Authorities in Siem Reap province are searching for dozens of ethnic Vietnamese fishermen accused of attacking a group of their Khmer counterparts with steel poles while they were working on the Tonle Sap river on Monday night.

A group of 18 Khmer men were plying the river in Prasat Bakorng district at about 10 p.m. when a motorboat full of Vietnamese men sped between their fishing vessels and destroyed their nets, according to district police chief Min Chantha.

“Our Khmer fishermen tried to stop the boat to ask why they drove their boat through their fishing nets, but a few Vietnamese on the fast boat telephoned their accomplices to come with eight more boats, and then they attacked,” he said.

“The victims told our authorities that about 40 Vietnamese people came with eight boats and they struck Khmer fishermen with steel bars and tools, then escaped on their boats.”

Mr. Chantha said 13 people were injured, five seriously, but that none had gone to a hospital.

“We are now cooperating with the district military police to work with the victims in order to find the perpetrators,” he said, adding that the search had been narrowed down to an area known as Chong Kneas in Kompong Phluk commune.

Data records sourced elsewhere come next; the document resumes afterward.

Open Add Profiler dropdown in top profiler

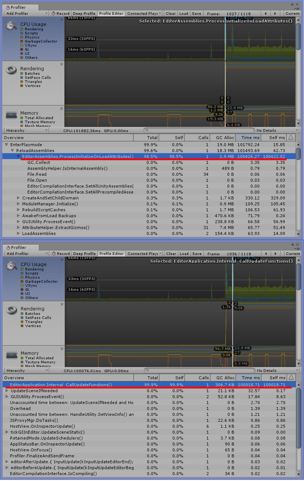27,14
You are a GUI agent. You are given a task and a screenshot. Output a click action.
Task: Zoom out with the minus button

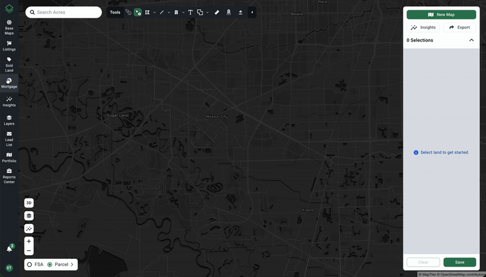(x=29, y=250)
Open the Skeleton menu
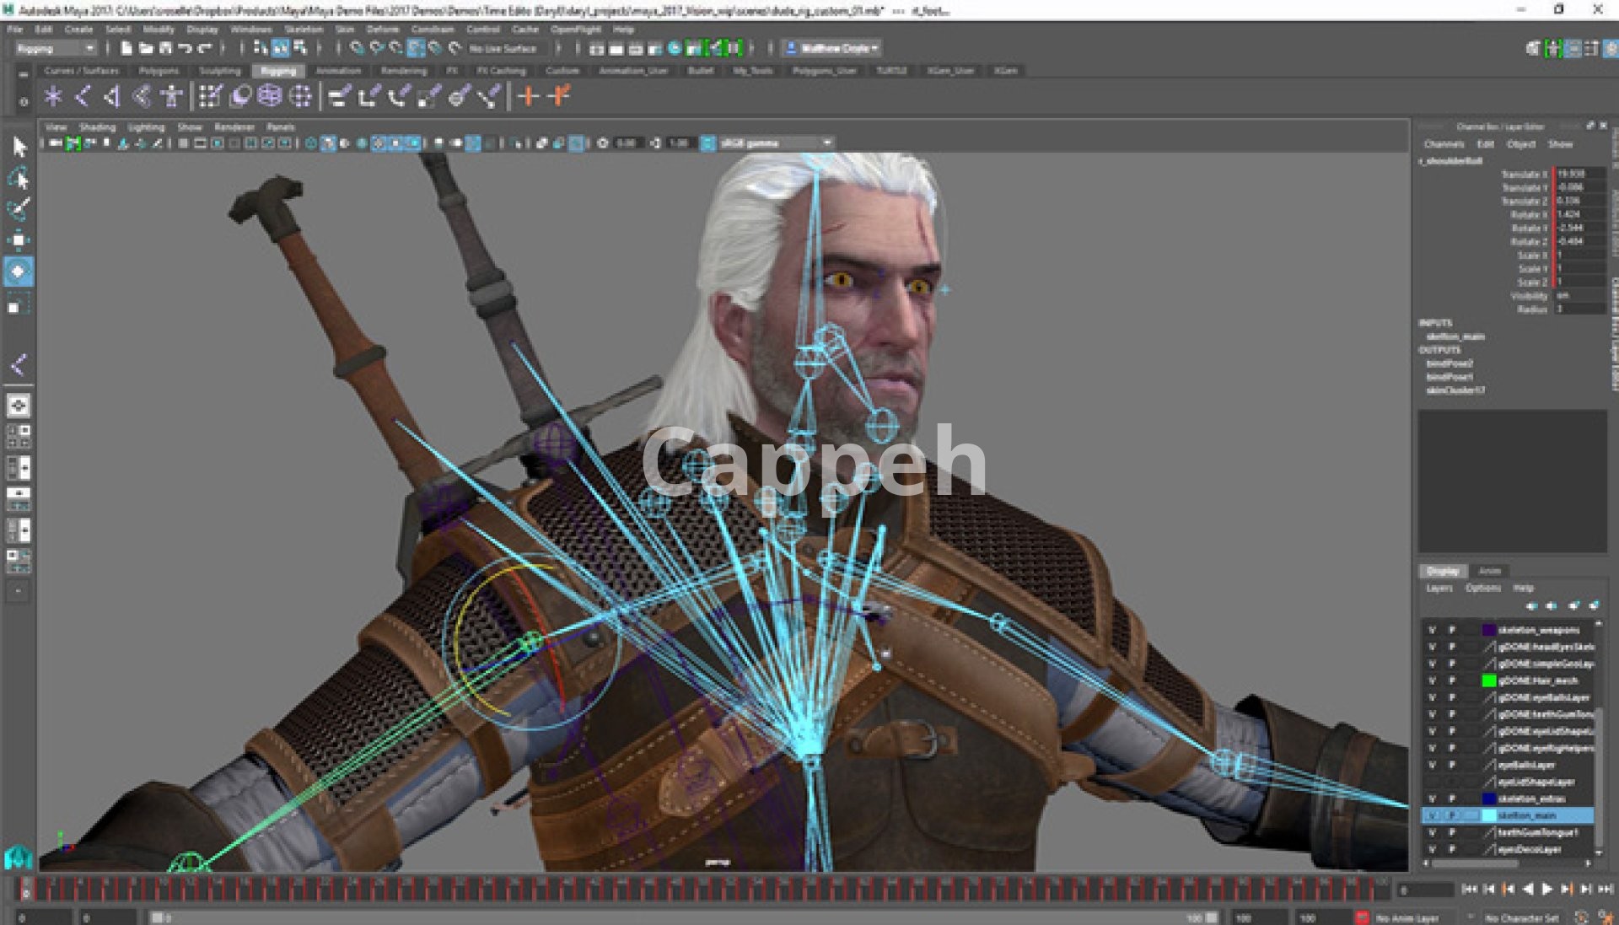This screenshot has width=1619, height=925. pos(303,29)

All 18 of the victims have filed a complaint with police, the police chief said, with the 13 injured demanding $1,000 in compensation each.

As fish stocks in the Tonle Sap and its tributaries plummet, violent clashes between fishermen have become more frequent, often pitting Khmer and Vietnamese communities against each other.

Earlier this month, an ethnic Vietnamese man was slaughtered with a machete by masked men who boarded his boat over what authorities called a “personal dispute.”

Noeng Ny, chief of Kompong Phluk commune, on Tuesday claimed that while “97 percent” of Cambodian fishermen were using legitimate methods, ethnic Vietnamese fishermen relied on outlawed ones, such as trawling with fine-mesh nets and blocking off streams to corral fish.